The reason: America stands for something. We were the world’s first modern constitutional democracy. We threw off the yoke of a tyrant and established the people’s rule. More recently, we liberated Europe from the tyranny of Nazism, liberated Iraq from the mass murderer Saddam Hussein, and were instrumental in purging Libya of the butcher Gaddafi.
Americans are justly proud of how we embody human liberty. Europe was once part of this alliance, especially in the Second World War where Britain, especially, was exemplary. But since them, the Europeans have taken a cynical approach to liberating incarcerated peoples and preventing genocide.
But what happens to American pride when we begin to watch bodies of gassed children and choose to remain innocent bystanders?
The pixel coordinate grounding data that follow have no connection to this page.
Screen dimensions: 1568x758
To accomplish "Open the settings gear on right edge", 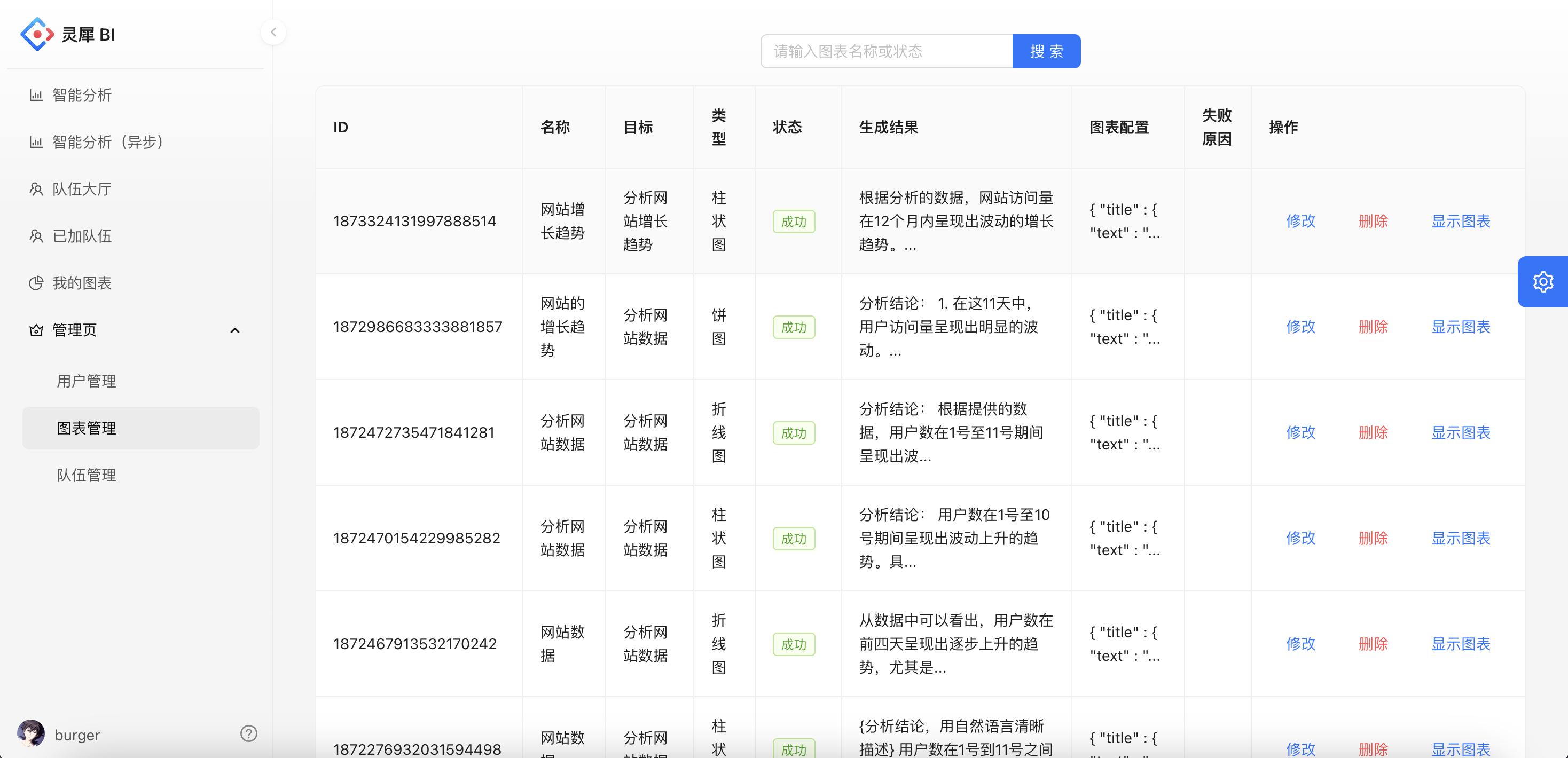I will [x=1543, y=281].
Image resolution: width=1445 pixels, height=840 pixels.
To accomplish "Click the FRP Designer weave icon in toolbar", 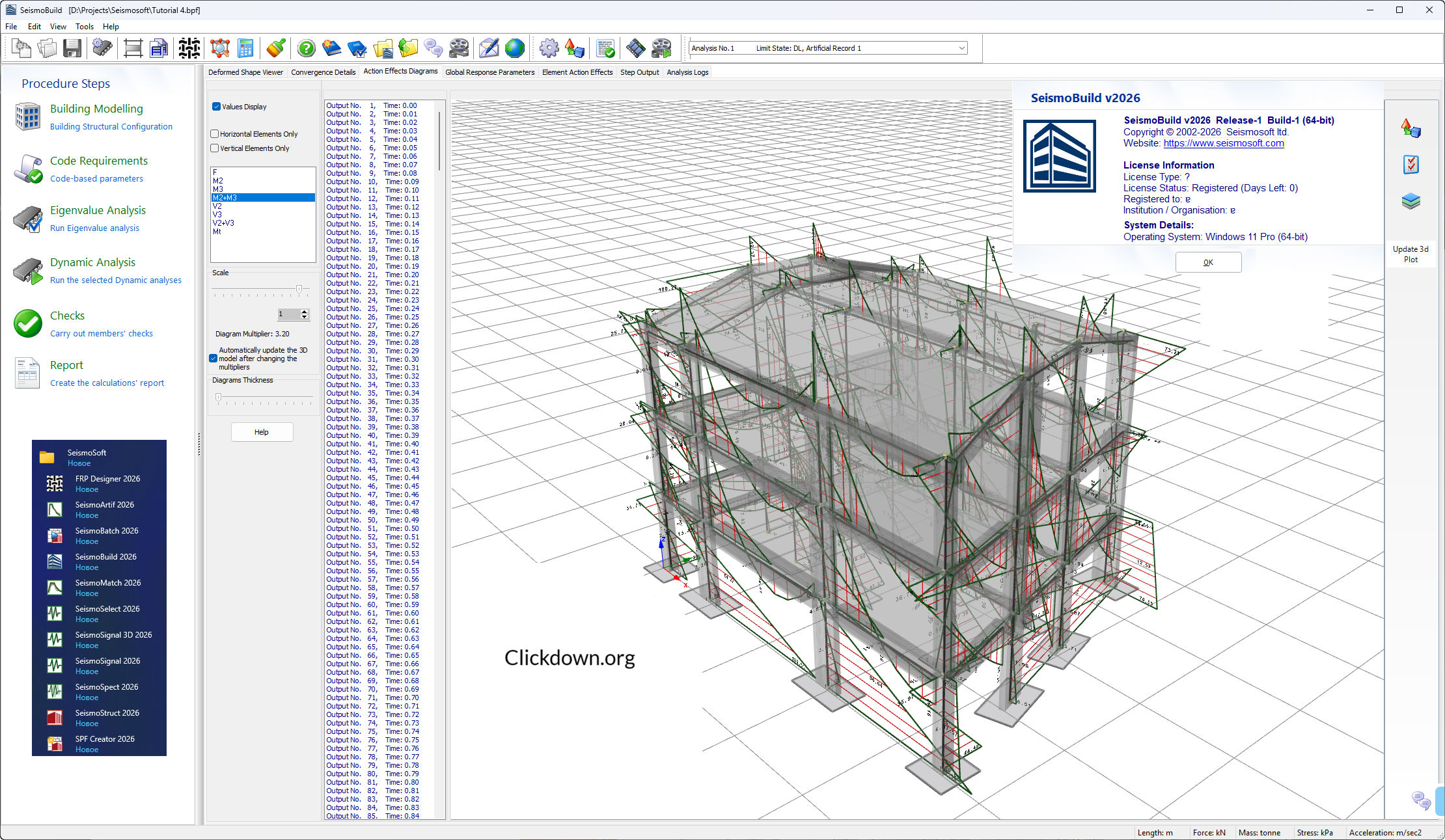I will click(x=189, y=48).
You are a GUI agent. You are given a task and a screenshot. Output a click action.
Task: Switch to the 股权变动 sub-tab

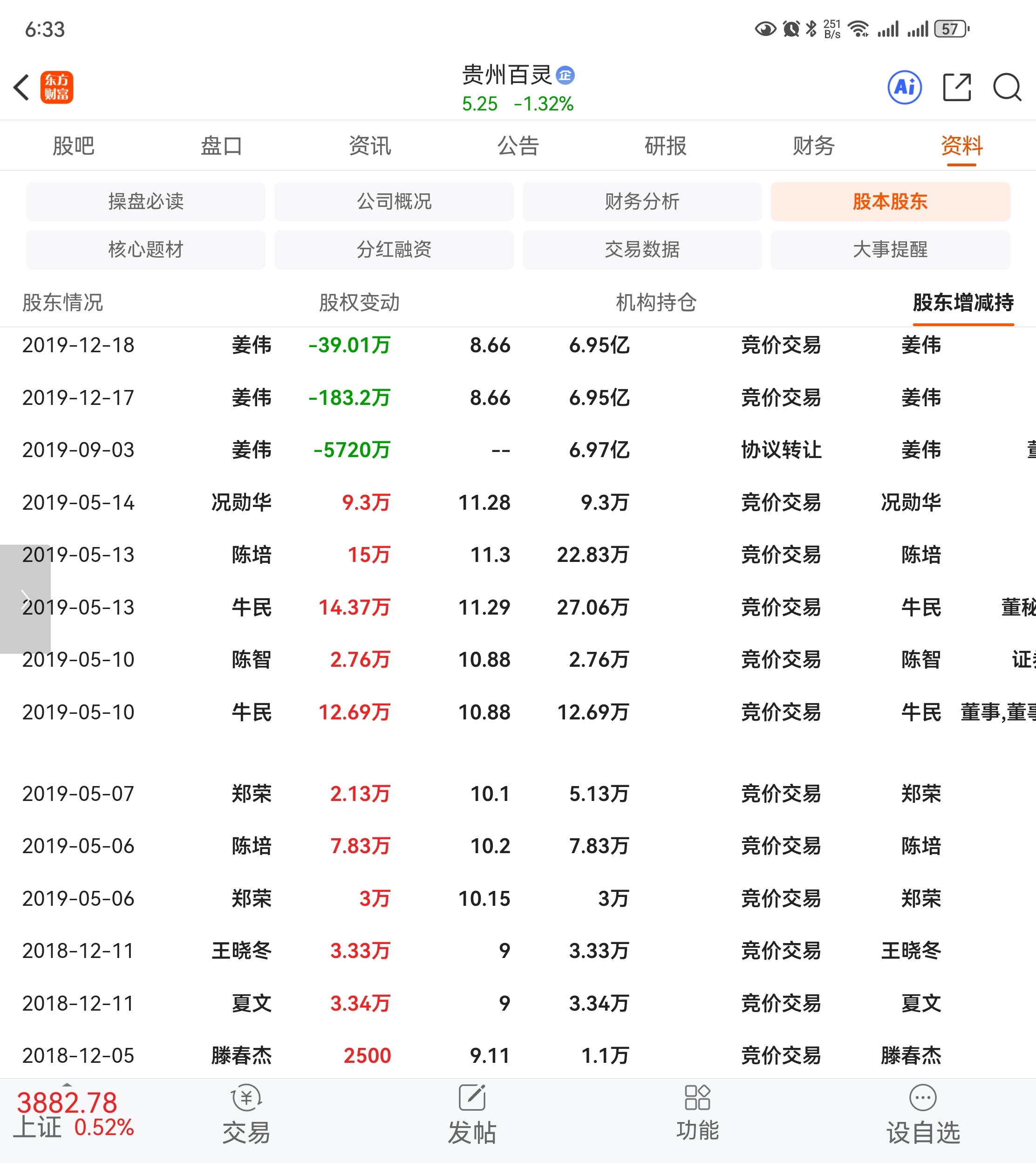pos(359,302)
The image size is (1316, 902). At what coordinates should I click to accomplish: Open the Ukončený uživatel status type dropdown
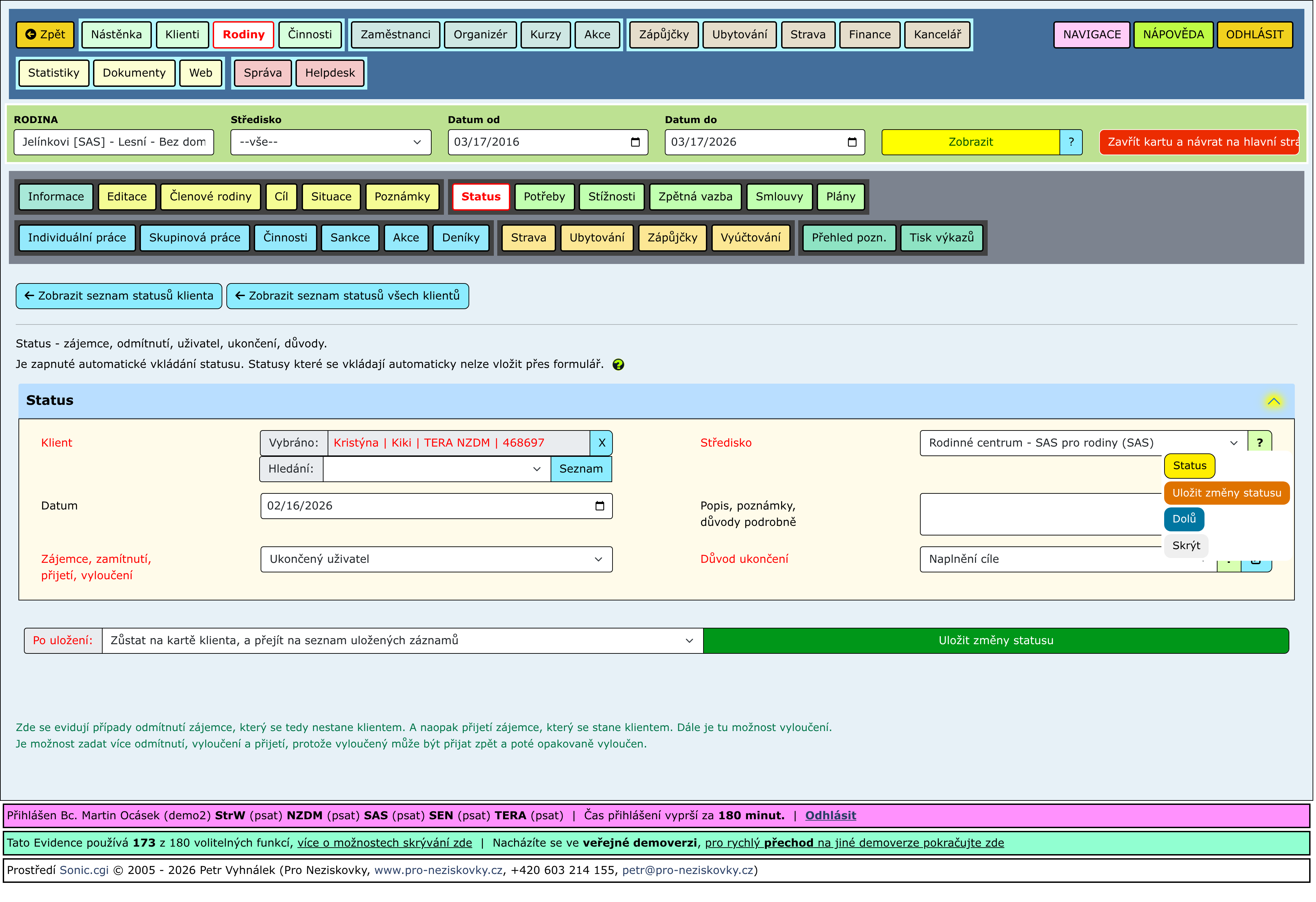436,559
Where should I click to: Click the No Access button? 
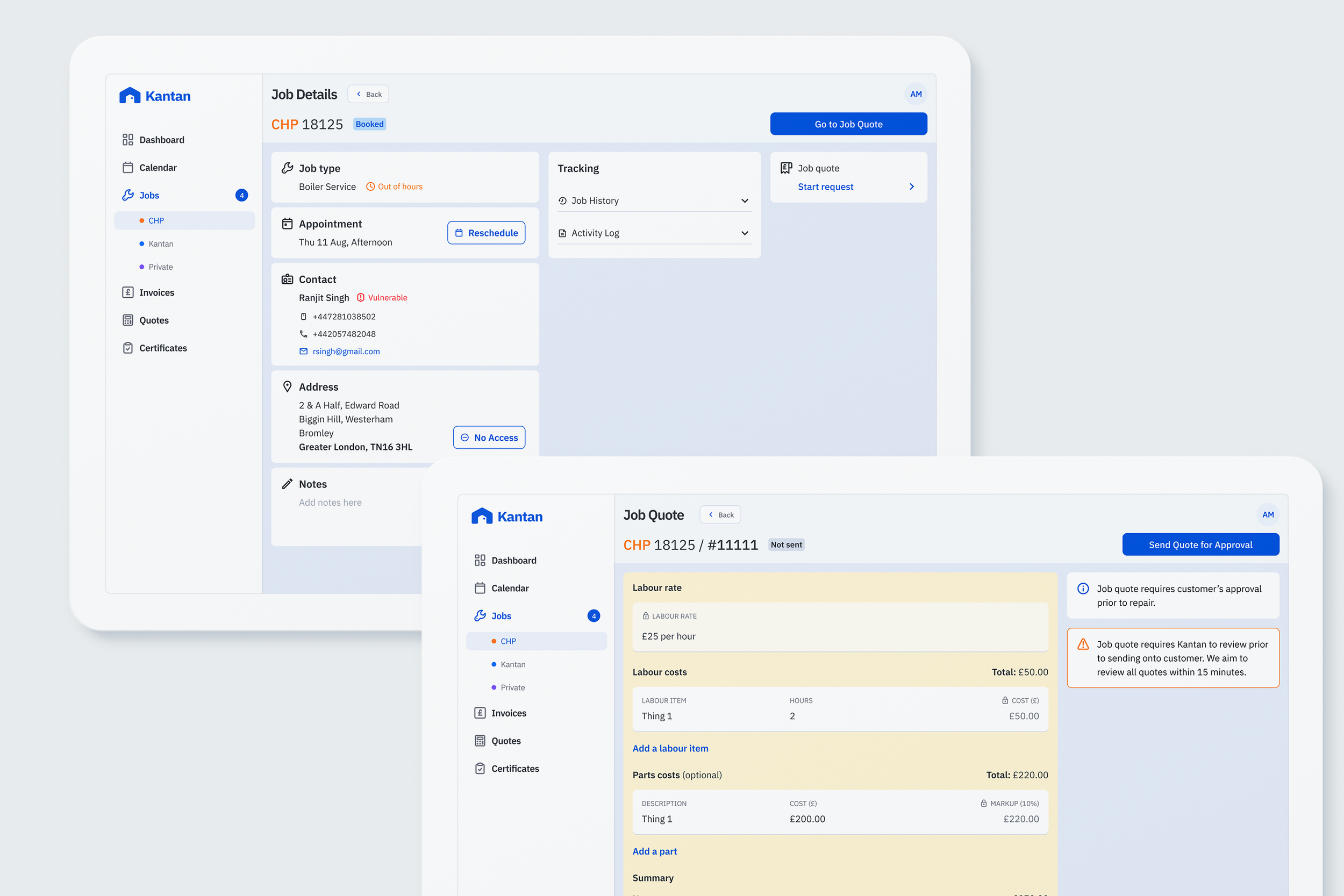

What are we to be proud of then? A lofty standard of living? High speed internet? Cheaper gas then Europe?
Americans want to advance their country because they believe in their country. Our national promise is predicated on an affirmation of our values.
I cannot imagine loving America with the same passion that runs through my veins if America doesn’t use its righteous might to protect the innocent and the weak. I will always be a proud American. But that pride stems from the values we espouse and promote.
Yes, I realize we can’t be the world’s policeman. Even our strength and resources are limited. But I come back to a famous Rabbinical teaching in Ethics of Our Fathers that says, “It is not for you to complete the work, but neither can you wash your hands of it, either.” We’re not obligated to intervene in every atrocity. Nor are we capable. But neither can we turn a blind eye to the most egregious violations of human rights. If we do so, then we are misusing the wealth and strength of our nation.
The Rwandan genocide, whose twentieth anniversary is this coming April, was all coordinated from a single radio antenna. The United States was asked to fire a single missile that would have destroyed the transmitter. The Clinton Administration refused because it was spooked by the events of Black Hawk down that transpired a few months earlier in October 1993. But that one missile may have largely prevented a mass atrocity that claimed the lives of nearly one million people.
We are not the world’s policeman. And our national debt is becoming a crisis of its own. But we can afford a few cruise missiles fired at Bashar Assad’s air force and presidential palaces, which will force the tyrant to live in the underground bunkers that should be the abode of monsters who gas their people.